**DOCUMENT:**
— begin —
Does anyone have any experience with this controller? Since it’s a switch it ticks most of the boxes, but then again it’s just Gen3x8 total. I’d also be interested in knowing how it handles H10s/H20s :slight_smile:.

Well, I bought one for a PCIe 3.0 computer of mine that has some spare slots and no bifurcation support.

And by “I bought one” I mean I bought a different item:

https://www.aliexpress.us/item/3256805627893483.html

Looks to be mostly the same, but with a fan on the switch and a heatsink on the SSDs.

There’s no external power plug on either card, which is interesting as an M.2 drive can pull close to 20 watts these days, and I’m sure the switch is fairly costly as well. Aren’t x8 slots limited to 25 watts? But even if it gets the 75W allotted to an x16 slot, that might not be enough. Depends on what you plug in it I guess.
— end —
**EXTRACTED DATA:**
— begin —
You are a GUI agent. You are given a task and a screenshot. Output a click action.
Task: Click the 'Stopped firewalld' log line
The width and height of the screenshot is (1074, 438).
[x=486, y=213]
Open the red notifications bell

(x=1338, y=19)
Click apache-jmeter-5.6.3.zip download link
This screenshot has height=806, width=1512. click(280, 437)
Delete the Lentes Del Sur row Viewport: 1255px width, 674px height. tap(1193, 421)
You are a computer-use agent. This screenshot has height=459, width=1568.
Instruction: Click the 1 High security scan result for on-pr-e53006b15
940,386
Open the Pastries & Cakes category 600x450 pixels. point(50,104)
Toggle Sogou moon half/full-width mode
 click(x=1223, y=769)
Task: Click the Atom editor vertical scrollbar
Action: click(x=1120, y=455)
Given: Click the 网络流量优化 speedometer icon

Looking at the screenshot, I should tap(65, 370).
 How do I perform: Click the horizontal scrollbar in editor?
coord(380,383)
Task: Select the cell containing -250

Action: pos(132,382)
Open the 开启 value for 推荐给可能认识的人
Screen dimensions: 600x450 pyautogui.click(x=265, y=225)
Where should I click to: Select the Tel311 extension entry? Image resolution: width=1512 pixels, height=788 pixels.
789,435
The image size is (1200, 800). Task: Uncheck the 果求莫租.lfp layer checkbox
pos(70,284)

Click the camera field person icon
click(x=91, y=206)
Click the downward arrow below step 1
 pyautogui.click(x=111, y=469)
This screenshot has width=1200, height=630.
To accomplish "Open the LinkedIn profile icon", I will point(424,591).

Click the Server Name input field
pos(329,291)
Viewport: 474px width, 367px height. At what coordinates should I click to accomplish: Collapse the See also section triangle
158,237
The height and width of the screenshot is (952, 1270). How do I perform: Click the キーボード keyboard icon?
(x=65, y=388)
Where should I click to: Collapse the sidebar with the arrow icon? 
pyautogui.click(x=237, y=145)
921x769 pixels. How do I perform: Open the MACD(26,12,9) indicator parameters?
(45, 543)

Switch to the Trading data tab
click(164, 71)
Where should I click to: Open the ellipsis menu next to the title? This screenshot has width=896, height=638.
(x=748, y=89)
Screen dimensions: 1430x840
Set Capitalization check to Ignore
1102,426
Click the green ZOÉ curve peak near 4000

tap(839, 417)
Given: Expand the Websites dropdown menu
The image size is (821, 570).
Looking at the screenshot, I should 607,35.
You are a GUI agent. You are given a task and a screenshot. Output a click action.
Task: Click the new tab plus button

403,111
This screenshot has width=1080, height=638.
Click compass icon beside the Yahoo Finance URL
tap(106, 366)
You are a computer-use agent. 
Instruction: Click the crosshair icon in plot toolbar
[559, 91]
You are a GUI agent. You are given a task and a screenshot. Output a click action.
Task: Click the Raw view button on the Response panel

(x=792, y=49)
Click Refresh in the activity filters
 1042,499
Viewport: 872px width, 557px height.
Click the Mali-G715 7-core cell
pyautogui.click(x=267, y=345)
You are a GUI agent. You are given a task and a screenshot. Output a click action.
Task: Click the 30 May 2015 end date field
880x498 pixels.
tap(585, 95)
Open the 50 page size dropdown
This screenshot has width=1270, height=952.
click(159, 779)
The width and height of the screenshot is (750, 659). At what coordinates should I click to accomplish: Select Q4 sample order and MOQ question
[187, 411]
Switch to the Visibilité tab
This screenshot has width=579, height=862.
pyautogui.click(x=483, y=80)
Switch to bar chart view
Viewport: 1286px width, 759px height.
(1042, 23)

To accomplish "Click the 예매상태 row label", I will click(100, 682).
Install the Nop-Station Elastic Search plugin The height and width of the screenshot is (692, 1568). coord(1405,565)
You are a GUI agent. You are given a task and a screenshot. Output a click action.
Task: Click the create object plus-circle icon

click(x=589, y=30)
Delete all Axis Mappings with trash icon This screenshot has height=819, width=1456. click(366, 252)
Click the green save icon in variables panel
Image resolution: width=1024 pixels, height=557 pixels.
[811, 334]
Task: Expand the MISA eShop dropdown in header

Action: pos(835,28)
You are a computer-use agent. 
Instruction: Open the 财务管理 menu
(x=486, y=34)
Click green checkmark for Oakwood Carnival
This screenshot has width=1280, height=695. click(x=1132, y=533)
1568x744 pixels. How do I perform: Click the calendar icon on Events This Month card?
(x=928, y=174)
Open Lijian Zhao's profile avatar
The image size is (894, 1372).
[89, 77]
— end —
**WRITTEN TASK:** Write the next part of the forum thread about the PCIe switch card for M.2 drives, starting after its final sentence. The data has no connection to the forum thread.

**TASK RESULT:**
Interstingly, I can’t find anything about power draw of “current era” M.2s. I know H10s pull ~5W max, 970 PRO similarly 5.2W-5.7W depending on the model - those are Gen 3 drives so more relevant for the card.
990 PRO (Gen4) lists 5.4W/5.8W active so not much change here.

You can always mod more power delivery if it turns out to actually be a problem :wink:

Are you sure?

The maximum I’ve ever seen with M.2 PCIe SSDs is about 10 W which is edging the PCIe spec for the 3.3 V slot power delivery. Even M.2 SSDs with powerloss protection like the Micron M.2 7450 models max out at little over 8 W.

And these guys get so hot that you absolutely have to use a heatsink or blast them with a 120 mm fan at close range at max RPM to keep them in check.

(I have recently built with these SSDs since M.2 NVMe + Powerloss Protection was a requirement and was surprised how “wow, actually darn hot” 8 W can get on a 22 mm x 110 mm PCB. Note: If you want to test your SSDs’ cooling solution hit them with continued random writes)

Are you maybe mixing up M.2 and U.3/U.3 SSDs?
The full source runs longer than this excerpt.